User logon. In a forest that has more than one domain, two conditions require the global catalog during user authentication: Universal Group Membership Caching: In a forest that has more than one domain, in sites that have domain users but no global catalog server, Universal Group Membership Caching can be used to enable caching of logon credentials so that the global catalog does not have to be contacted for subsequent user logons. This feature eliminates the need to retrieve universal group memberships across a WAN link from a global catalog server in a different site.
- In a domain that operates at the Windows 2000 native domain functional level or higher, domain controllers must request universal group membership enumeration from a global catalog server.
- When a user principal name (UPN) is used at logon and the forest has more than one domain, a global catalog server is required to resolve the name.
Exchange Address Book lookups. Servers running Microsoft Exchange Server rely on access to the global catalog for address information. Users use global catalog servers to access the global address list (GAL).
- What are the physical components of Active Directory?
Domain controllers and Sites. Domain controllers are physical computers which is running Windows Server operating system and Active Directory data base. Sites are a network segment based on geographical location and which contains multiple domain controllers in each site.
- What are the logical components of Active Directory?

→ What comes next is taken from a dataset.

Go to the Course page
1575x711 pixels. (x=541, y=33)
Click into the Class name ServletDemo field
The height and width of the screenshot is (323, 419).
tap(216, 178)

Domains, Organizational Units, trees and forests are logical components of Active Directory.
- What is RODC? Why do we configure RODC?
Read only domain controller (RODC) is a feature of Windows Server 2008 Operating System. RODC is a read only copy of Active Directory database and it can be deployed in a remote branch office where physical security cannot be guaranteed. RODC provides more improved security and faster log on time for the branch office.
- What is role seizure? Who do we perform role seizure?
Role seizure is the action of assigning an operations master role to a new domain controller without the support of the existing role holder (generally because it is offline due to a hardware failure). During role seizure, a new domain controller assumes the operations master role without communicating with the existing role holder. Role seizure can be done using repadmin.exe and Ntdsutil.exe commands.
- Tell me few uses of NTDSUTIL commands?
We can use ntdsutil commands to perform database maintenance of AD DS, manage and control single master operations, Active Directory Backup restoration and remove metadata left behind by domain controllers that were removed from the network without being properly uninstalled.
- A user is unable to log into his desktop which is connected to a domain. What are the troubleshooting steps you will consider?
Check the network connection on the desktop. Try to ping to the domain controller. Run and check if name resolution is working. Check Active Directory for the computer account of the desktop. Compare the time settings on the desktop and Domain controller. Remove the desktop from domain and rejoin to domain.
- A Domain Controller called ABC is failing replication with XYZ. How do you troubleshoot the issue?
Active Directory replication issue can occur due to variety of reasons. For example, DNS issue, network problems, security issues etc. Troubleshooting can start by verifying DNS records. Then remove and recreate Domain Controller replication link. Check the time settings on both replication partners.
- What do you understand by Garbage Collection? Explain.
Garbage collection is a process of Active Directory. This process starts by removing the remains of previously deleted objects from the database. These objects are known as tombstones. Then, the garbage collection process deletes unnecessary log files. And the process starts a defragmentation thread to claim additional free space. The garbage collection process is running on all the domain controllers in an interval of 12 hours.